**TASK DIRECTIONS**
Please repeat the whole listing verbatim.

(Beginning of SOURCE MATERIAL)

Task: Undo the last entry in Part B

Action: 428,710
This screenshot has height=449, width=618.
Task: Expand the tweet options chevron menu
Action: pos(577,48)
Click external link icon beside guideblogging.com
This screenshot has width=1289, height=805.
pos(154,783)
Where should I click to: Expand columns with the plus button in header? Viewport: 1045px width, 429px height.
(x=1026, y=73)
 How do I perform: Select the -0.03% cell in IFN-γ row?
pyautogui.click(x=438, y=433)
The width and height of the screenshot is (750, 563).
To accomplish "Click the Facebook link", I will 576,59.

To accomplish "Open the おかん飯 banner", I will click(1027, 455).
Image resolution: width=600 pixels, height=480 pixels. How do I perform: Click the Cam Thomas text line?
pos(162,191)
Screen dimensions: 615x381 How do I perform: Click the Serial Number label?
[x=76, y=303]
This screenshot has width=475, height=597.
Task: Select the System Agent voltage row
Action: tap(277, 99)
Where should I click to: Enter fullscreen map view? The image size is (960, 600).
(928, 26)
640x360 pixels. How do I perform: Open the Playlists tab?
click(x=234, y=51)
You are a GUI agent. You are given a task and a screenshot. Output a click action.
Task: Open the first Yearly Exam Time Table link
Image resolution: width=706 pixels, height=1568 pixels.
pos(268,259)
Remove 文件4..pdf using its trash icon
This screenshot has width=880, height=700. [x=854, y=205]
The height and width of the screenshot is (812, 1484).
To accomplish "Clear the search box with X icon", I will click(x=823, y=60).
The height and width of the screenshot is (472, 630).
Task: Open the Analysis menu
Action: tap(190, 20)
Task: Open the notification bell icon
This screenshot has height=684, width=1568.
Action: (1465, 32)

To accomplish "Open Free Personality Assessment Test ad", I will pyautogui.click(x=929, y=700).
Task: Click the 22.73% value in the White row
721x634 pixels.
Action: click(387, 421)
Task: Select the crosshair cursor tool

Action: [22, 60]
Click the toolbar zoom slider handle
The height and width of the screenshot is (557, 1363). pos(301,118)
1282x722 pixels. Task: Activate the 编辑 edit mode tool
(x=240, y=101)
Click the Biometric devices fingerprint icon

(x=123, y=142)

(End of SOURCE MATERIAL)

**PROBLEM SOLUTION**
Task: Undo the last entry in Part B

Action: 428,710
This screenshot has height=449, width=618.
Task: Expand the tweet options chevron menu
Action: pos(577,48)
Click external link icon beside guideblogging.com
This screenshot has width=1289, height=805.
pos(154,783)
Where should I click to: Expand columns with the plus button in header? Viewport: 1045px width, 429px height.
(x=1026, y=73)
 How do I perform: Select the -0.03% cell in IFN-γ row?
pyautogui.click(x=438, y=433)
The width and height of the screenshot is (750, 563).
To accomplish "Click the Facebook link", I will 576,59.

To accomplish "Open the おかん飯 banner", I will click(1027, 455).
Image resolution: width=600 pixels, height=480 pixels. How do I perform: Click the Cam Thomas text line?
pos(162,191)
Screen dimensions: 615x381 How do I perform: Click the Serial Number label?
[x=76, y=303]
This screenshot has width=475, height=597.
Task: Select the System Agent voltage row
Action: tap(277, 99)
Where should I click to: Enter fullscreen map view? The image size is (960, 600).
(928, 26)
640x360 pixels. How do I perform: Open the Playlists tab?
click(x=234, y=51)
You are a GUI agent. You are given a task and a screenshot. Output a click action.
Task: Open the first Yearly Exam Time Table link
Image resolution: width=706 pixels, height=1568 pixels.
pos(268,259)
Remove 文件4..pdf using its trash icon
This screenshot has width=880, height=700. [x=854, y=205]
The height and width of the screenshot is (812, 1484).
To accomplish "Clear the search box with X icon", I will click(x=823, y=60).
The height and width of the screenshot is (472, 630).
Task: Open the Analysis menu
Action: tap(190, 20)
Task: Open the notification bell icon
This screenshot has height=684, width=1568.
Action: (1465, 32)

To accomplish "Open Free Personality Assessment Test ad", I will pyautogui.click(x=929, y=700).
Task: Click the 22.73% value in the White row
721x634 pixels.
Action: click(387, 421)
Task: Select the crosshair cursor tool

Action: [22, 60]
Click the toolbar zoom slider handle
The height and width of the screenshot is (557, 1363). pos(301,118)
1282x722 pixels. Task: Activate the 编辑 edit mode tool
(x=240, y=101)
Click the Biometric devices fingerprint icon

(x=123, y=142)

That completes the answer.